May 5, 2008 · 2 Comments

            All in all, it’s a bit worrying – this ‘sports hero’ business. What’s so heroic about working up a sweat and wearing bodysuits? (asks she who can’t).

            Heroes in the old days – before political correctness caused men to slam doors in your face and expect you to pay for your own large fries at McDonald’s - used to save damsels in distress and slay the odd offensive dragon. Heroes are firemen, rescue workers and the man in the street who nonchalantly climbs a tree to bring down your cat – which was chased up there by unthinking sports heroes, pounding up and down the street in tight lycra doing their beastly training.

            Sports people are doing what they love doing most. Which, in the main, is working up a sweat and wearing revealing stretchy things. If they happen to work up a sweat in a brand name stretchy thing, they get sponsored to do it. If they have wobbly bits, they get to be centrefolds. And at the end of the day, they can say they’re ‘doing it for Straya’. Good one. Like the rest of us are doing whatever we do for the sheer hell of anonymity and the key to the executive washroom. Well, hoot-a-toot-toot.
■ ■ ■
> [ACTIVITY 1] Using the sports heroes post, explain how the cat came to be up the tree.
> [ACTIVITY 2] According to the sports heroes post, what did heroes in the old days do?
■ ■ ■
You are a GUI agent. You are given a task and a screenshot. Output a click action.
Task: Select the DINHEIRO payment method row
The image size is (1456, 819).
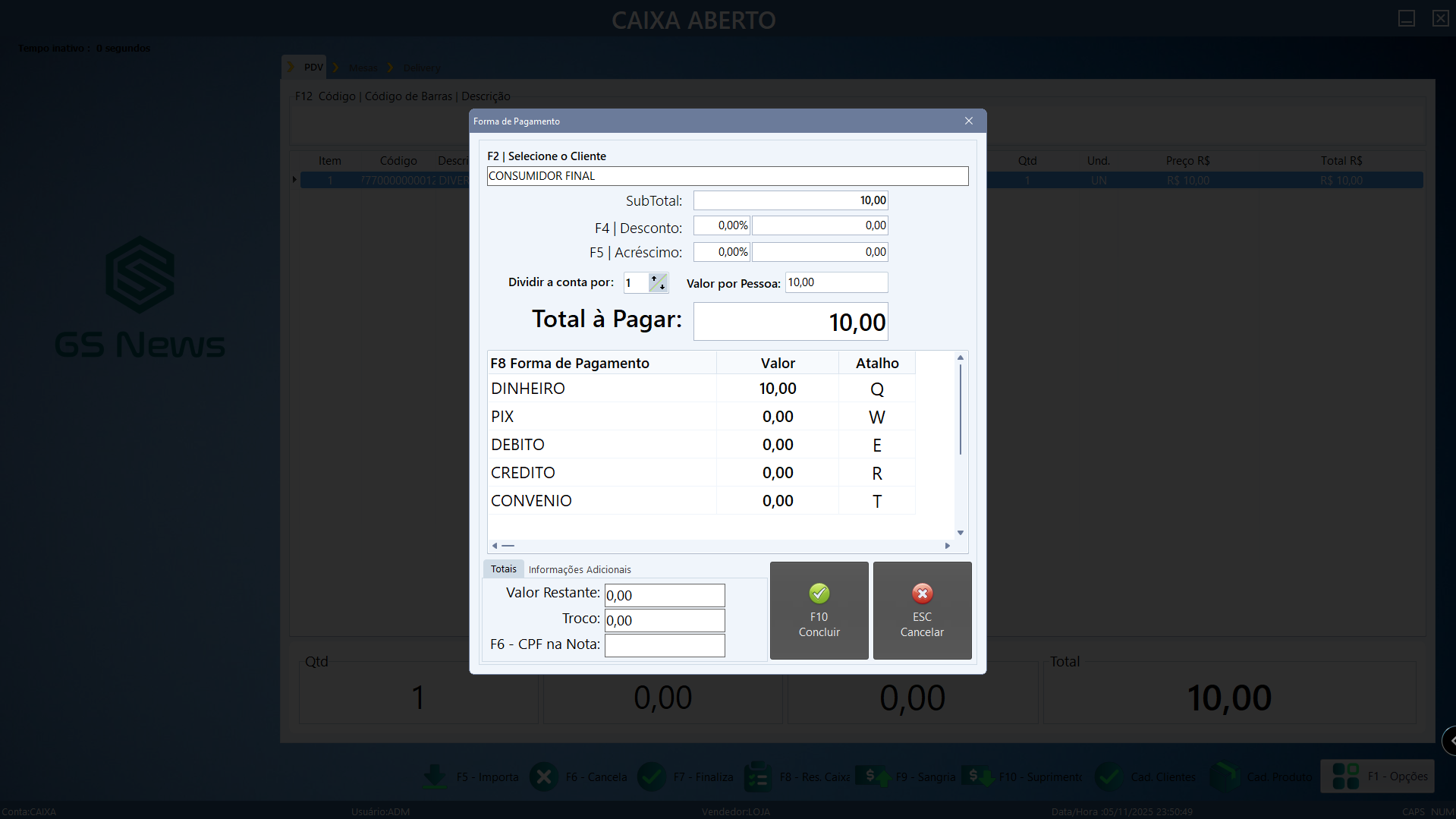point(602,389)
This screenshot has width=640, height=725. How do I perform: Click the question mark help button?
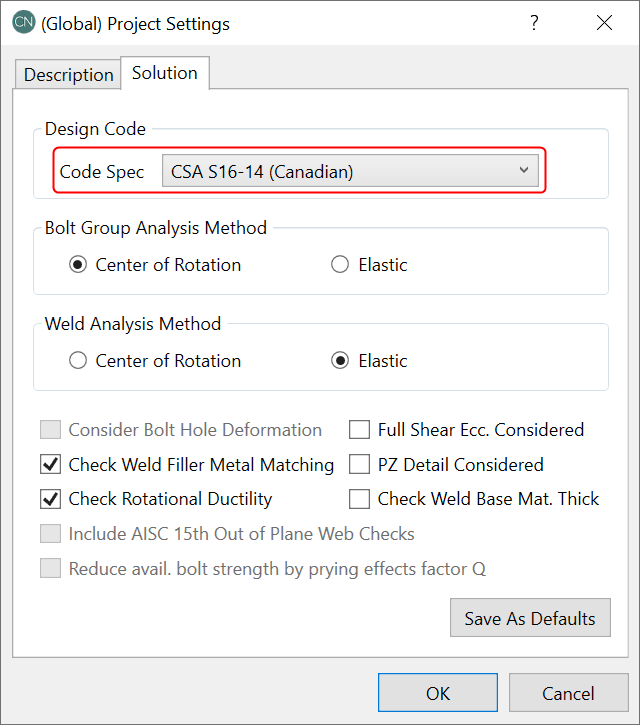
■ ■ ■
> [ANSWER SECTION 1] The cat was chased up the tree by sports heroes who were pounding up and down the street in tight lycra while doing their training.

> [ANSWER SECTION 2] They saved damsels in distress and slew the odd offensive dragon.